12. Verweerder stelt dat de marktverkenning niet laat zien dat [huurder 2] niet in staat zou zijn om een hogere huur te betalen zoals omschreven als voorwaarde in artikel 5 van het convenant. De rechtbank kan verweerder hierin volgen. De rechtbank is van oordeel dat eiseres onvoldoende heeft onderbouwd dat [huurder 2] niet in staat is om een commerciële huurprijs te betalen. Daarmee heeft eiseres, op wie deze bewijslast rust, niet aangetoond aan de subsidievoorwaarden te voldoen.
13. Eiseres stelt dat bij haar het vertrouwen is gewekt dat zij in het onderhavige geval voor subsidie in aanmerking komt.
14. Uit rechtspraak van de Afdeling bestuursrechtspraak van de Raad van Statevolgt dat bij de beoordeling van een beroep op het vertrouwensbeginsel drie stappen moeten worden doorlopen. Als eerste stap moet worden beoordeeld of een toezegging is gedaan.

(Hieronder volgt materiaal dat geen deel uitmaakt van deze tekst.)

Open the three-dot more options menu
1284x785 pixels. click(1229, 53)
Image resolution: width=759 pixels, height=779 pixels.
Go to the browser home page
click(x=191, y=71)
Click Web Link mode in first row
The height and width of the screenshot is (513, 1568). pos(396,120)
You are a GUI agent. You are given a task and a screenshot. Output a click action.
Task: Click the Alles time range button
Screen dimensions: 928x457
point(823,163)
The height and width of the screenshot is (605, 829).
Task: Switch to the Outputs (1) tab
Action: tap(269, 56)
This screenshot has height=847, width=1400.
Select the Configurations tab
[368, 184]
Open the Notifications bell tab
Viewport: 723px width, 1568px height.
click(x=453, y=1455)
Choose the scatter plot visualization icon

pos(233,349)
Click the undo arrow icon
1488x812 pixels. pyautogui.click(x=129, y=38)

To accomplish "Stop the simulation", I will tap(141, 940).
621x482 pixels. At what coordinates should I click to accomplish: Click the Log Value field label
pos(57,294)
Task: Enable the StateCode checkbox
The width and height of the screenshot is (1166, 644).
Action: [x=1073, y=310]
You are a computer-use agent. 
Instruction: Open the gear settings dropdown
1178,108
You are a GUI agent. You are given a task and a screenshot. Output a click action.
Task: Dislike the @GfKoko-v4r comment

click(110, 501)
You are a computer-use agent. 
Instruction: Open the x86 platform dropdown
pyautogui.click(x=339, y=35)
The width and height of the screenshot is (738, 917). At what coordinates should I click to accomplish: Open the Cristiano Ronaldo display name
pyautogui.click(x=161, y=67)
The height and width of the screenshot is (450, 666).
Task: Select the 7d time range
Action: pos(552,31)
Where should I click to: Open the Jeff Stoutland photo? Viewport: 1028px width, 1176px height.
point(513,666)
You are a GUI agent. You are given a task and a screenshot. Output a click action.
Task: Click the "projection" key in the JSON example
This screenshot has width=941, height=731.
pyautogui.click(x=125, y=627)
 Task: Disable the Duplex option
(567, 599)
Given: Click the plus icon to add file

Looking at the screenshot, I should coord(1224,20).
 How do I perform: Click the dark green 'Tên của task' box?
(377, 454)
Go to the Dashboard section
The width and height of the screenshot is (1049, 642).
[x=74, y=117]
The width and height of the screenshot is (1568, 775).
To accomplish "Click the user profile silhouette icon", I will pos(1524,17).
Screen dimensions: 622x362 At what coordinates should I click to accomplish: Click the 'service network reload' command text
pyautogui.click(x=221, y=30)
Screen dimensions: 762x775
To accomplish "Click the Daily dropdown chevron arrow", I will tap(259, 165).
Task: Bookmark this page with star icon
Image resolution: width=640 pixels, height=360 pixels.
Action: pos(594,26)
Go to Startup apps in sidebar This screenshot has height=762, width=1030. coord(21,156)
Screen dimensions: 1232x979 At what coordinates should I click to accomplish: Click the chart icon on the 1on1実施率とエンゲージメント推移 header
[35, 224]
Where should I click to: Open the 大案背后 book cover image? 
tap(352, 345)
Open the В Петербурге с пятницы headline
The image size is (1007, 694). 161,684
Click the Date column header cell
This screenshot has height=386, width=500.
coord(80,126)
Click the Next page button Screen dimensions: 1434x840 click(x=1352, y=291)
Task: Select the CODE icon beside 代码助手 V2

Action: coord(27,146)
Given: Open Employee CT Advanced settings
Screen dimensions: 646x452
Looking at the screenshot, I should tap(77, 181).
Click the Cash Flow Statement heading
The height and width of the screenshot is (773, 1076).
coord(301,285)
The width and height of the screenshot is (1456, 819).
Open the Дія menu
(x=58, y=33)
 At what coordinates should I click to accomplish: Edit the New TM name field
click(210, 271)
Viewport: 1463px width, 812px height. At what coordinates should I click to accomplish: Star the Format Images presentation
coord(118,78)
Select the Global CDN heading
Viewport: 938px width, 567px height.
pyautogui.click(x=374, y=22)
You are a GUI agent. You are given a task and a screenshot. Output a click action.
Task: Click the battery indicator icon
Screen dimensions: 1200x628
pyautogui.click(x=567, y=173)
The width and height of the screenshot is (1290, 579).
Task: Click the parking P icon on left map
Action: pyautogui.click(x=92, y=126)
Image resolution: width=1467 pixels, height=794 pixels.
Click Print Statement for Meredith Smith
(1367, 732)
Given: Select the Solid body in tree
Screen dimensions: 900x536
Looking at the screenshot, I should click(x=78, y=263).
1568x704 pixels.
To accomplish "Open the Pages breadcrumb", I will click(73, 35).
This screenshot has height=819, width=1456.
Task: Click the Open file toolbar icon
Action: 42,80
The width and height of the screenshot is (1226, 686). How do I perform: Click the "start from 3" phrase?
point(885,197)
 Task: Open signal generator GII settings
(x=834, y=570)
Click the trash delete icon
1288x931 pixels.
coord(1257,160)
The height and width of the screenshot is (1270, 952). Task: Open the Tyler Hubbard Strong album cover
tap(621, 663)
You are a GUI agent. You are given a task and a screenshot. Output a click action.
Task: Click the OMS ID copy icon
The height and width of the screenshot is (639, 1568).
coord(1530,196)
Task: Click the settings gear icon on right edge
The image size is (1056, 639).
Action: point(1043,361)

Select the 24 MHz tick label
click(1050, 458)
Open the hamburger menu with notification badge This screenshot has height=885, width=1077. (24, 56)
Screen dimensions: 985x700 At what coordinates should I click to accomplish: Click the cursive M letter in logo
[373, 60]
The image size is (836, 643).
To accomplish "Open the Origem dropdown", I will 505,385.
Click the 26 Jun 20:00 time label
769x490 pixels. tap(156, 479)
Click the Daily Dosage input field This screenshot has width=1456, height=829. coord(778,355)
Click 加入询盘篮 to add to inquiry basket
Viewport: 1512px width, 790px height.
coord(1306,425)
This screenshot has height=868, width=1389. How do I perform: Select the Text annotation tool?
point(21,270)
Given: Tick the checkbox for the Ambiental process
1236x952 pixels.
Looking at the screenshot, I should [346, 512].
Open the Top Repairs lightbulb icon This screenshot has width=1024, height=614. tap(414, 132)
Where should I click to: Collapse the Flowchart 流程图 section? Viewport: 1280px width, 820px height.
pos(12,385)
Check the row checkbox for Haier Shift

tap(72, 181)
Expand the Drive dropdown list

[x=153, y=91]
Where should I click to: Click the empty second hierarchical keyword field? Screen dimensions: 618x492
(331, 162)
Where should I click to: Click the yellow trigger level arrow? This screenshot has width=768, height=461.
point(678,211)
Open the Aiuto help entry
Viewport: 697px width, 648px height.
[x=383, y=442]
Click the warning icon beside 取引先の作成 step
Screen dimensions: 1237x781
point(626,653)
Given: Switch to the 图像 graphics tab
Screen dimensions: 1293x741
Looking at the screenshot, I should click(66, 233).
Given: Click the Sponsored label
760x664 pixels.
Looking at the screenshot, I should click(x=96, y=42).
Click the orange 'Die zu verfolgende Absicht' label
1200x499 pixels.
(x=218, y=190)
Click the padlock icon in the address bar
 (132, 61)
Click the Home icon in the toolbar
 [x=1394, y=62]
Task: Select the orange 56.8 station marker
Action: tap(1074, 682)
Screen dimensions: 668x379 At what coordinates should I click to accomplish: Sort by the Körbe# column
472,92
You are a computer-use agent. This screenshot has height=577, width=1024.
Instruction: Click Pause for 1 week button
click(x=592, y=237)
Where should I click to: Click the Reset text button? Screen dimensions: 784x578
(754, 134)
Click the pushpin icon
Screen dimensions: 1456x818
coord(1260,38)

15. Eiseres stelt dat zij aan gedragingen en uitlatingen van medewerkers van verweerder kan ontlenen dat zij op toekenning van de gevraagde subsidie mocht vertrouwen. Daartoe heeft zij gewezen op mailberichten en op het feit dat de subsidie reeds was toegezegd voor de verhuur van de bedrijfsruimten aan [huurder 1] . De rechtbank is van oordeel dat het vertrouwensbeginsel niet is geschonden. Er is aan eiseres geen toezegging gedaan in enig mailbericht. Dat medewerkers van verweerder aan hebben gegeven positief te staan tegenover [huurder 2] als kandidaat-huurder (zoals bijvoorbeeld is te lezen in een ongedateerde mail van de assistent-projectmanager) is niet op te vatten als een toezegging voor toekenning van subsidie. De omstandigheid dat eerder wel subsidie is verleend voor een andere huurder, namelijk [huurder 1] , kan evenmin worden begrepen als een toezegging voor de verhuur aan [huurder 2] , nu dit immers een andere huurder is.
Tijdstip van de afwijzing
16. Eiseres stelt benadeeld te zijn doordat verweerder laat in de aanvraagprocedure de subsidie heeft geweigerd. De rechtbank is van oordeel dat het tijdstip van de afwijzing haar oordeel over de weigering van verweerder om de subsidie te verlenen aan eiseres niet anders maakt. Het is een keuze geweest van eiseres om de huurovereenkomst zonder ontbindende voorwaarde met [huurder 2] te sluiten voordat verweerder zijn besluitvorming omtrent het in aanmerking komen van subsidie had afgerond, of althans een toezegging daartoe had gedaan. Dat eiseres dit niet heeft gedaan, komt voor risico van eiseres.
17. De rechtbank concludeert dat verweerder in redelijkheid heeft kunnen besluiten de subsidie aan eiseres te weigeren.
18. Het beroep is ongegrond. Voor een proceskostenveroordeling of vergoeding van het griffierecht bestaat bij deze uitkomst geen aanleiding.